Common Mustang Veterinary Practice Acquisition Law Pitfalls

These are the items we see derail veterinary practice acquisition law transactions in the Mustang market. Each one is rooted in current statutory law, recent legislative changes, or recurring patterns from the deals Alex has handled.

1

Oklahoma non-compete enforcement and earn-out exposure

State legal framework

Banned entirely. Sale-of-business and non-solicitation exceptions.

"The seller isn't your enemy, but their interests aren't aligned with yours."
Alex Lubyansky · Alex LinkedIn Published (Notion library)
2

Oklahoma regulatory framework attorneys flag at LOI

State statute

Securities regulated by Oklahoma Department of Securities (securities.ok.gov). Oklahoma follows the Uniform Securities Act; Blue Sky notice filings required for Reg D. Oklahoma imposes a near-complete ban on non-compete agreements (15 Okla. Stat. sec. 217) since 1890.

3

Common veterinary practice acquisition law mistake from the field

From Alex Lubyansky

Non-binding is just a phrase. It does not guarantee a frictionless process down the line. An LOI can absolutely structure the entire future of a deal even when the document explicitly says non-binding. If counsel comes in later in the game, the LOI is already there, and parties will anchor to it. Whether or not you were involved in the drafting. Whether or not you were involved in the negotiation. They will anchor to that document. And when deals blow up, fingers get pointed at the LOI's terms. The phrase non-binding sets a buyer's expectations. The substance of the document sets the deal.
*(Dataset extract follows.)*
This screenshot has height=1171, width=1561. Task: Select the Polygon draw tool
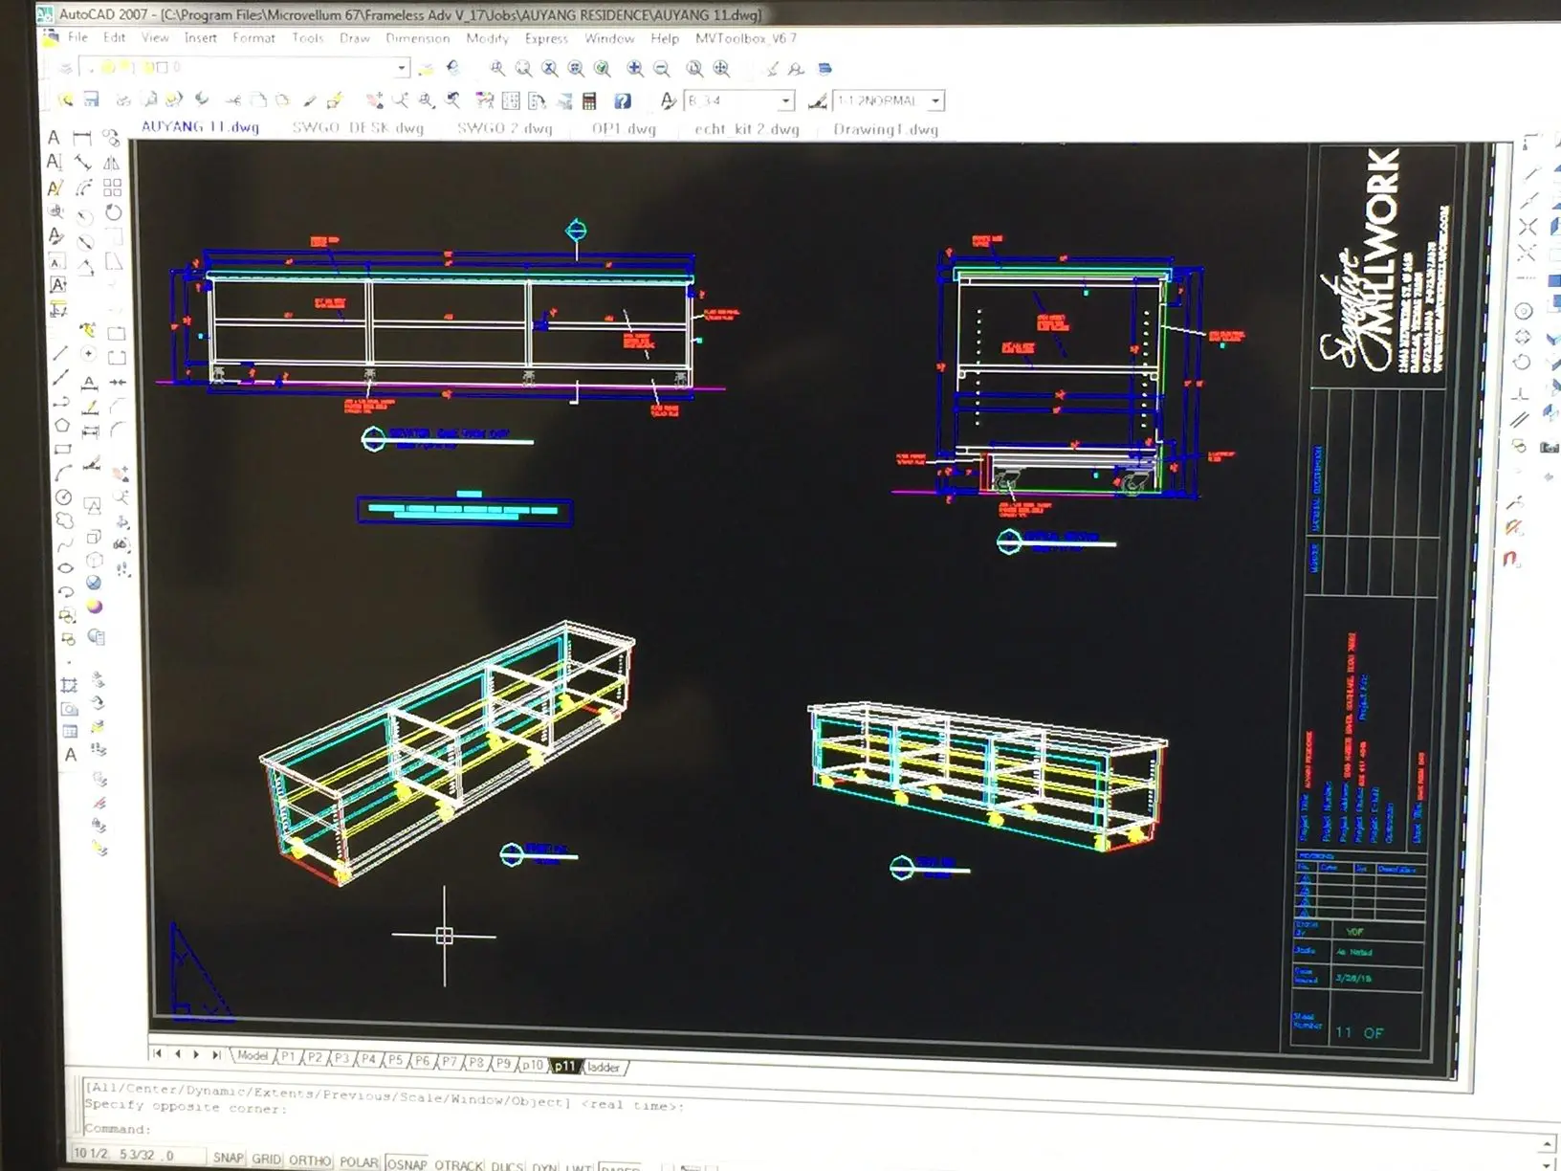62,425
Those two things are different, and the gap between them is where deals get expensive.

Other Veterinary Practice Attorney Service Areas Near Mustang

Acquisition Stars represents clients across Oklahoma and nationwide. Alex Lubyansky handles every engagement personally.

Don't see your city? View all Veterinary Practice Attorney service areas or contact us directly.

Attorney perspective on veterinary practice attorney matters in Mustang

Alex Lubyansky, Managing Partner at Acquisition Stars
"For companies issuing new shares now, the structure and timing of new issuances matters more than ever."
Alex Lubyansky, Senior Counsel On regulatory (technical) (Alex LinkedIn Published (Notion library))

15+ years of M&A and securities transaction experience Senior counsel on every engagement Admitted in Michigan, practicing nationwide

Reviewed by Alex Lubyansky on . Read full bio

Ready to Talk About Your Mustang Deal?

Alex Lubyansky handles every engagement personally. Tell us about your transaction and we will let you know if there is a fit.

Request Engagement Assessment

Tell us about your deal. We review every submission and respond within one business day.

Your information is kept strictly confidential and will never be shared. Privacy Policy

One attorney on every deal. Nationwide. 15+ years of M&A experience.